**Supplied data**
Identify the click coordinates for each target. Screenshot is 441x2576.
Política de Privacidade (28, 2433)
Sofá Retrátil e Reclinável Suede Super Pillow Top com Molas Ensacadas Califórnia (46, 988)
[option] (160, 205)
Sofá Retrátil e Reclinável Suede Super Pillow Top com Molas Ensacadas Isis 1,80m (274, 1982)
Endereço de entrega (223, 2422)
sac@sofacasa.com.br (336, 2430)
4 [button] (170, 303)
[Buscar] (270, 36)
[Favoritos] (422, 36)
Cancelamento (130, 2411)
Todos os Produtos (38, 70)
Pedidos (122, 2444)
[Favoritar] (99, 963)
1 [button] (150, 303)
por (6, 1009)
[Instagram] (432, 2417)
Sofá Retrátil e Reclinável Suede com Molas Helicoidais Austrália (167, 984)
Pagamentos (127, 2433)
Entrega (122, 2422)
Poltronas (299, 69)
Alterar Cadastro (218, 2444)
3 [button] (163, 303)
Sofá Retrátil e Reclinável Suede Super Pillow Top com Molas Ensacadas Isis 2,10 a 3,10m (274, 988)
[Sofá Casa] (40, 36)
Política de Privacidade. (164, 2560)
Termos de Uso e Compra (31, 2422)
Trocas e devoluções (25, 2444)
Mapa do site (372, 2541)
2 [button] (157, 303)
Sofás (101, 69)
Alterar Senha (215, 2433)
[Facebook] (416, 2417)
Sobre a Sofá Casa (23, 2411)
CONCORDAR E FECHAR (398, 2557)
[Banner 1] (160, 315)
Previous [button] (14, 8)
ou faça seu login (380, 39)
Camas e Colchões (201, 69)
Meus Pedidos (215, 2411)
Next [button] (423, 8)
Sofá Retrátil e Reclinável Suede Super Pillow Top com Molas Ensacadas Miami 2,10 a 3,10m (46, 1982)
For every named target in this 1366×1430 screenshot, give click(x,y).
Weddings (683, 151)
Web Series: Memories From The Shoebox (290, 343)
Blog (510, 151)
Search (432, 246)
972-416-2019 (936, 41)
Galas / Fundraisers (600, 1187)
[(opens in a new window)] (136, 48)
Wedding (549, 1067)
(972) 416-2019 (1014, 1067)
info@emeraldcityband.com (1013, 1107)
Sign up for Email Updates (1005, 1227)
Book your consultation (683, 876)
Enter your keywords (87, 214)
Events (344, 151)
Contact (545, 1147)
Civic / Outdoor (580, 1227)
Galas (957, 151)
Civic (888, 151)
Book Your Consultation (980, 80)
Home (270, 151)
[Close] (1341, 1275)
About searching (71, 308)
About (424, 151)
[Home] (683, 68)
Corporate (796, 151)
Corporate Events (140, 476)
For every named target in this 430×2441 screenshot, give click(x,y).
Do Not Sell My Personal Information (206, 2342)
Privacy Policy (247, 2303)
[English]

**What the task requires**
Copy out every line in the records where the word "Ensacadas" is found.

**Answer section**
Sofá Retrátil e Reclinável Suede Super Pillow Top com Molas Ensacadas Califórnia (46, 988)
Sofá Retrátil e Reclinável Suede Super Pillow Top com Molas Ensacadas Isis 1,80m (274, 1982)
Sofá Retrátil e Reclinável Suede Super Pillow Top com Molas Ensacadas Isis 2,10 a 3,10m (274, 988)
Sofá Retrátil e Reclinável Suede Super Pillow Top com Molas Ensacadas Miami 2,10 a 3,10m (46, 1982)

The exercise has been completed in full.